リック・コックス『Maria Falling Away』岡田拓郎の“Radical Guitarist”第19回 リック・コックス『Maria Falling Away』岡田拓郎の“Radical Guitarist”第19回

リック・コックス『Maria Falling Away』
岡田拓郎の“Radical Guitarist”第19回

岡田拓郎をナビゲーターに迎え、カテゴライズ不可能な個性派ギタリストたちの作品を紹介する連載、“Radical Guitarist”。第19回は後期“第四世界”のサウンドを支えた名手、リック・コックスの『Maria Falling Away』をピックアップ。一般的なギターの概念から逸脱した、独自のアプローチによるサウンド・メイクに注目して聴いてほしい。

文=岡田拓郎 デザイン=山本蛸

今回紹介する作品は……

『Maria Falling Away』
リック・コックス

Cold Blue Music/CB0006/2001年リリース

―Track List―

01. All The While Towards Us
02. Maria Falling Away
03. Beige 2
04. The Years In Streams
05. Long Distance
06. All The While Towards Us II

ギターの一般概念を飛び越える
“プリペアド奏法”でのアプローチ

ライ・クーダーに“薄明かりと透明感を操る隠れた名手だ(the hidden master of the crepuscular and the diaphanous)”と言わしめたギタリスト、リック・コックスの2001年作。後期第四世界のサウンドを寡黙ながら的確なプレイで支えてきた彼が、1990年から2001年までに書き溜めた6曲が収録されている。

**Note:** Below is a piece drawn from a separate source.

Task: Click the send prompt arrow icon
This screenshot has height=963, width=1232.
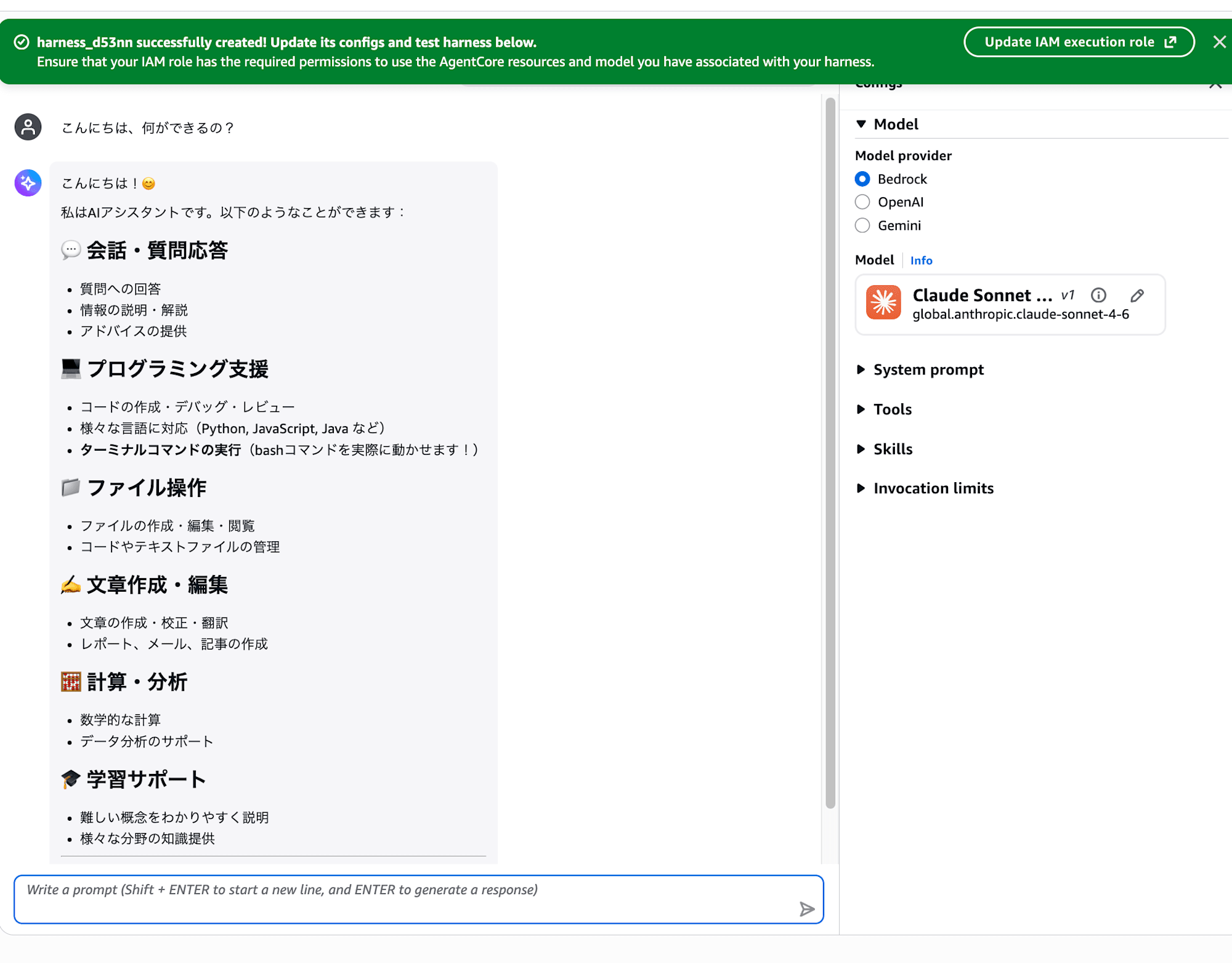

コックスの奏法の特徴としては、プレパラート、スポンジ、ブラシ、ステンドグラスなどを弦に挟んだり擦り付けたりする“プリペアド奏法”が挙げられる。本作で聴けるゆったりと漂うドローンも、ギターによるものとは思えないほどギターとしての記号性は剥奪されているが、微かに聴き取れる金属の摩擦音からはまさにギター的な手触りを感じ取ることができるだろう。

ビル・エヴァンスとサミュエル・バーバーを手本にしたという冒頭の「All the While Toward Us」は、コックスと近いスタイルを持つペダル・スティール奏者=チャス・スミスとのデュオによる、教会に響く美しい賛美歌の残響音だけを抽出したようなギター・アンビエント名演。ジョン・ハッセルとのコラボレート曲「The Years in Streams」は、22分の長尺にも関わらず冒頭からほとんど何も起こらないまま曲は終止符を打つが、風景が描かれた名画を目の前にした時のような感覚に陥るほど、このままで十分すぎるほど美しい。

著者プロフィール

岡田拓郎

おかだ・たくろう◎1991年生まれ、東京都出身。2012年に“森は生きている”のギタリストとして活動を開始。2015年にバンドを解散したのち、2017年に『ノスタルジア』でソロ活動を始動させた。現在はソロのほか、プロデューサーとしても多方面で活躍中。